--- Provided records Enclosed Below ---

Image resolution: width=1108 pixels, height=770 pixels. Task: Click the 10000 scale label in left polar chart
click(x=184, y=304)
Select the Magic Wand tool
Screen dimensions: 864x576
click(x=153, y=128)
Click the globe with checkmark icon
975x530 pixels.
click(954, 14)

--- End of Enclosed Provided records ---

» **Prompt**: Your answer should be the records above, set down exactly.

» **Solved problem**:
Image resolution: width=1108 pixels, height=770 pixels. Task: Click the 10000 scale label in left polar chart
click(x=184, y=304)
Select the Magic Wand tool
Screen dimensions: 864x576
click(x=153, y=128)
Click the globe with checkmark icon
975x530 pixels.
click(954, 14)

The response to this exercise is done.